Sunday, October 12, 2025

The Fine Art of Finger Pointing

 

A secretary is measured by words per minute. The higher the number - the more pay she can expect to earn.

A football coach is measured by wins and losses.  The more he wins, the bigger his payday.

A writer is measured by the longevity of his work.  The greater number of years his creations remain popular, the more money he can earn.  But here’s where it gets tricky.  Spelling and punctuation seem to be stumbling blocks.  Content and or subject matter also enters into it.  No one wants to sit through some depressing story or endure a bad spell of wheather.   And reading about some lame, homeless person doesn’t seem to captivate the reader as much as diving into the world of riches beyond belief.   The reader likes to imagine themselves as the hero, as the one with all the riches.  Not too many of us envy the old coot sleeping along the edge of the sidewalk, mid-day in Manhattan.  His clothing all ragged and his breath, oh my goodness – his breath.  What has he eaten, anyway?  But already I’ve hovered over his body longer than I should have.  I can see you’re losing interest.   Not only that, but you have scooted your chair further back from this page, for fear his smell might get on you.  I see how you are.  You and your two-hundred dollar shoes, and your London Fog trench coat, dripping your eight dollar ice cream cone on him as you stand there feeling all superior.

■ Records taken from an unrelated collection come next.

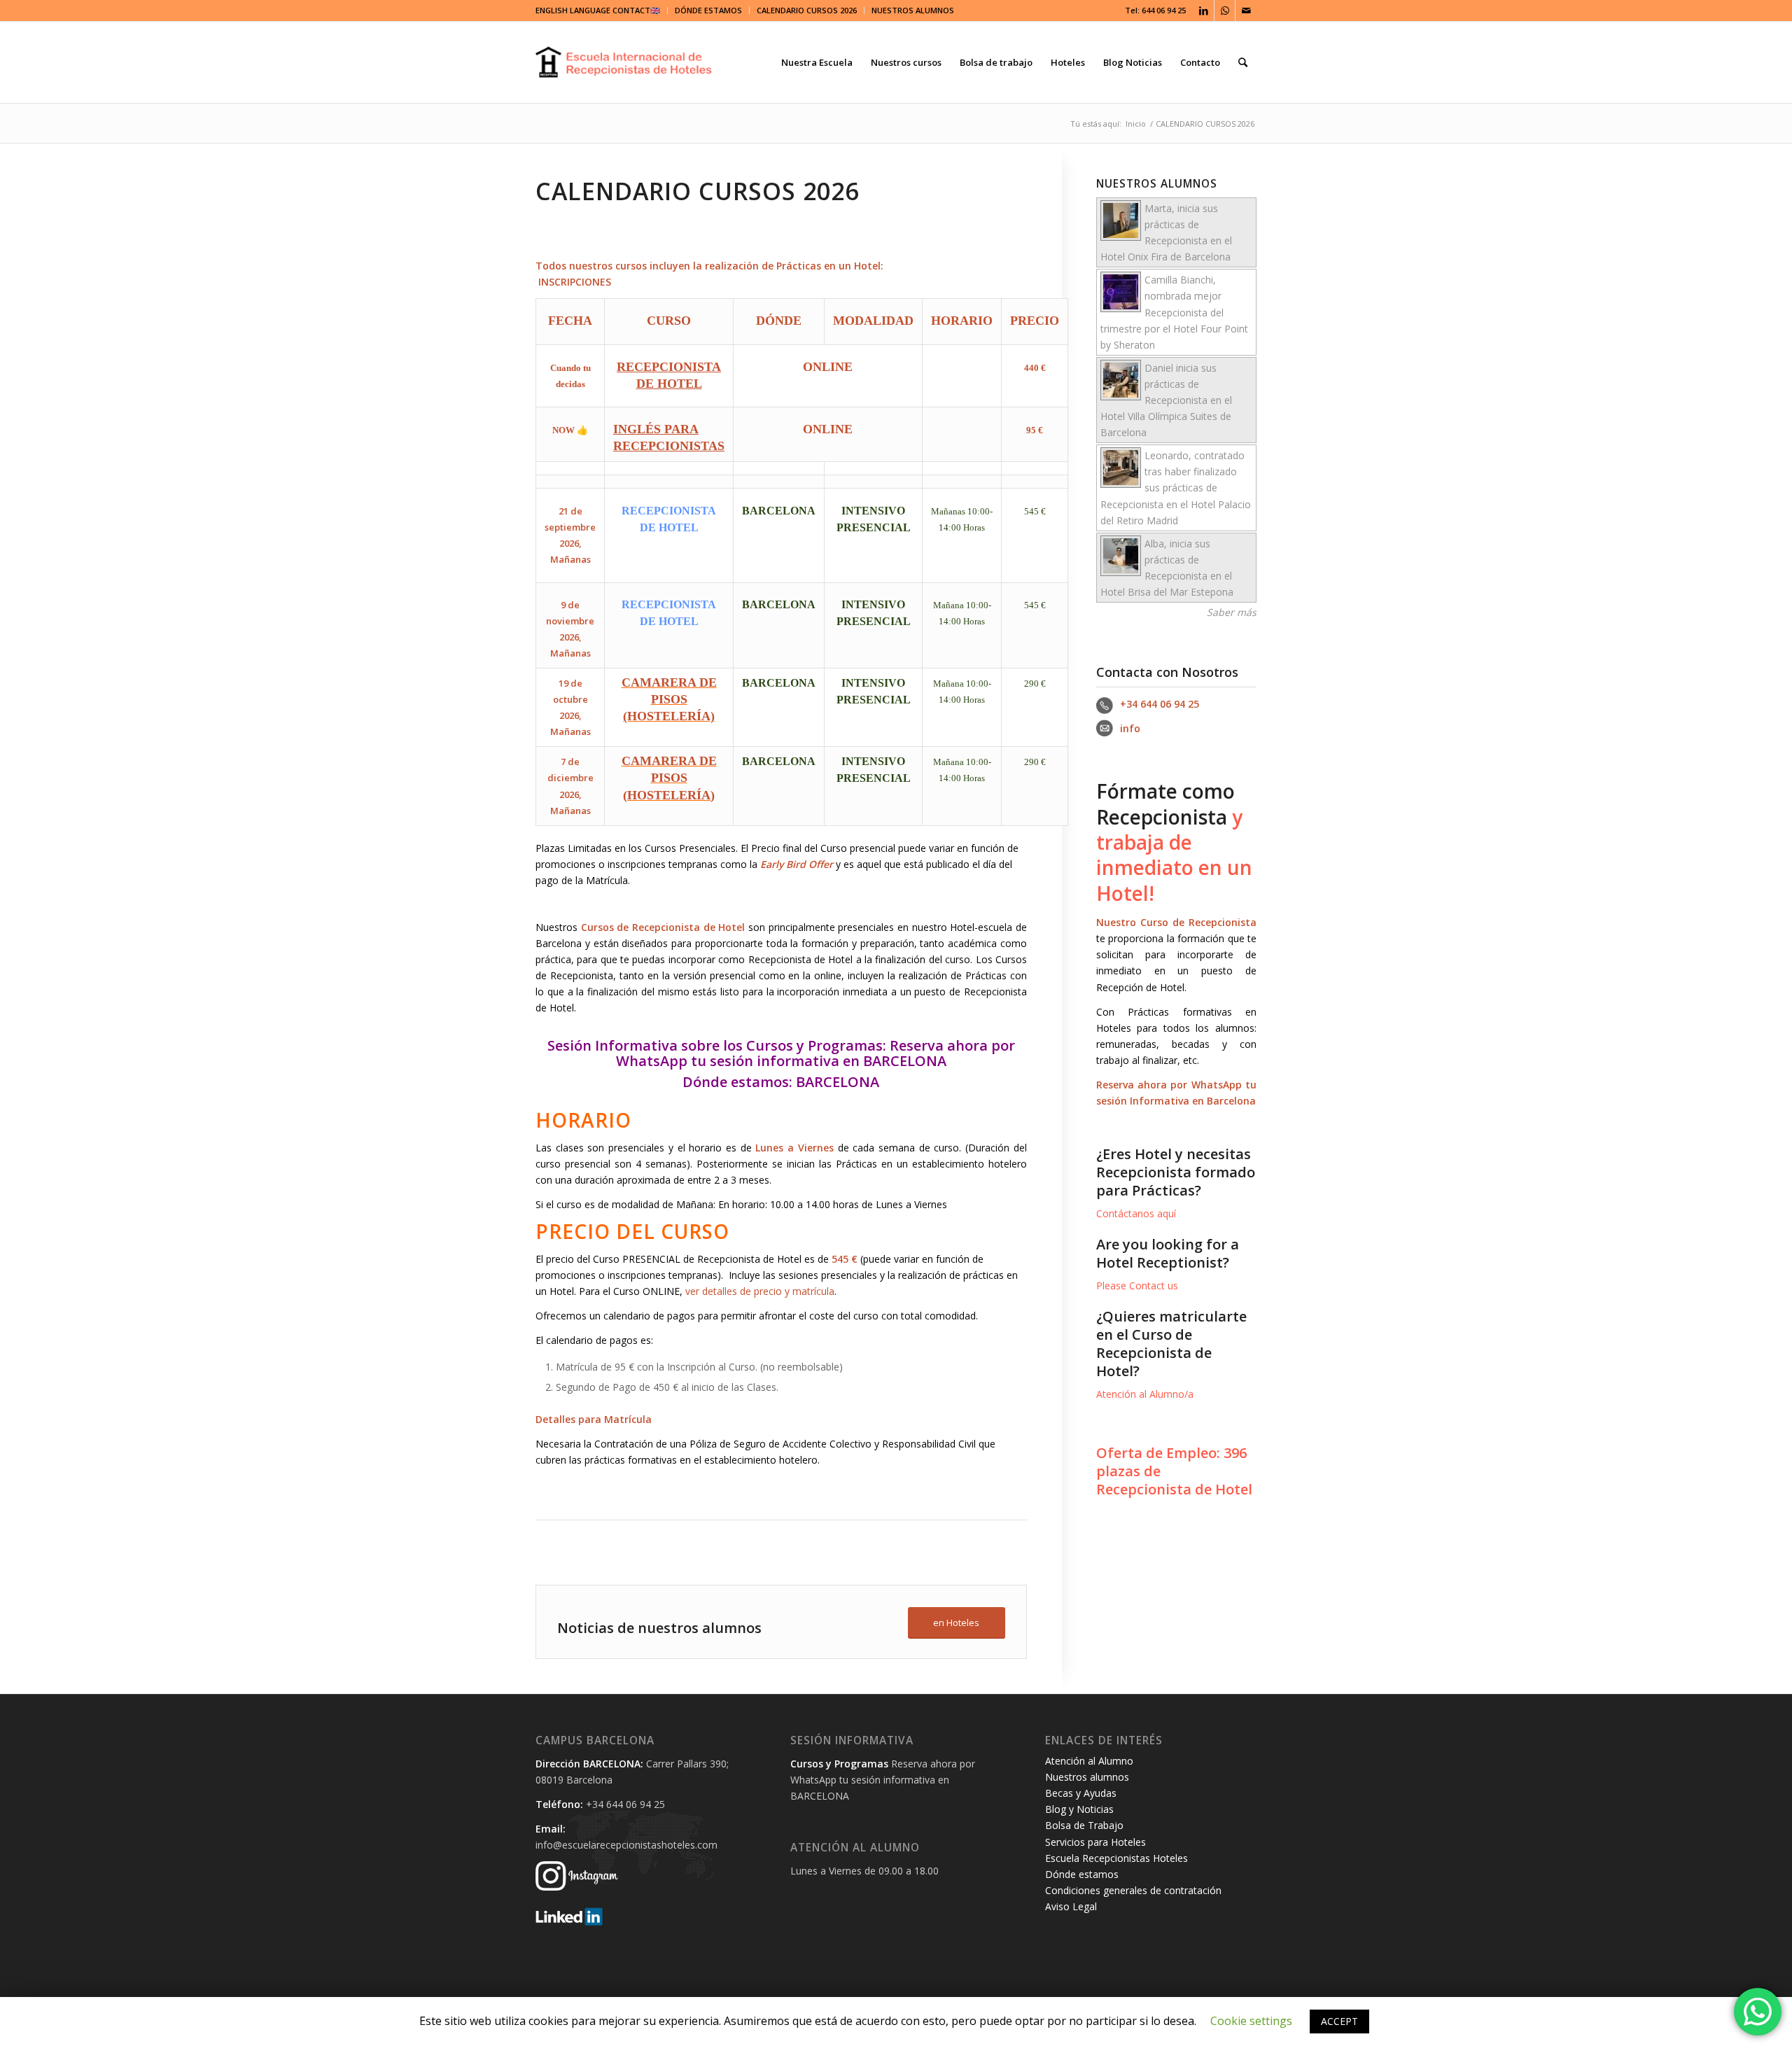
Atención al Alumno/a (1145, 1394)
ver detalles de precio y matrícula (759, 1291)
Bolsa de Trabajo (1084, 1825)
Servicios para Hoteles (1095, 1842)
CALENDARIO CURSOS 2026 (807, 10)
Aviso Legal (1071, 1906)
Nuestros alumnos (1087, 1777)
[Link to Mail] (1246, 10)
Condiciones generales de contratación (1133, 1890)
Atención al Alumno (1089, 1760)
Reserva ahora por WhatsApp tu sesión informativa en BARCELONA (815, 1053)
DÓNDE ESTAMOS (708, 10)
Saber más (1231, 612)
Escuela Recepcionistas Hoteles (1116, 1858)
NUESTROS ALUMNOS (913, 10)
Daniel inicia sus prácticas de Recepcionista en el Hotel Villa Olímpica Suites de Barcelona (1166, 400)
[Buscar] (1242, 62)
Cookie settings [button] (1251, 2021)
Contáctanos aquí (1136, 1213)
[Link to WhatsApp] (1224, 10)
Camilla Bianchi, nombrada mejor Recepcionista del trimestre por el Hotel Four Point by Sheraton (1174, 312)
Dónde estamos (735, 1081)
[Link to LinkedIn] (1204, 10)
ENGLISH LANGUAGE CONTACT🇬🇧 (598, 10)
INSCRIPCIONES (574, 281)
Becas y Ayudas (1080, 1793)
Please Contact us (1137, 1285)
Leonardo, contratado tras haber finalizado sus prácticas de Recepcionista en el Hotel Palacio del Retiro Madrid (1175, 487)
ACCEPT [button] (1339, 2021)
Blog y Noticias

What do you mean, where am I going with this?  I was just explaining about the secretary and words per minute and about the football coach enjoying a winning season.  It was you that suggested I add writers into the mix.  I had no intention of going down this road.  It was all you.

 

 



1 comment:

Pauline said...

Remember, when you point your finger - there are 3 fingers pointing back at you! Ya! Heard that somewhere.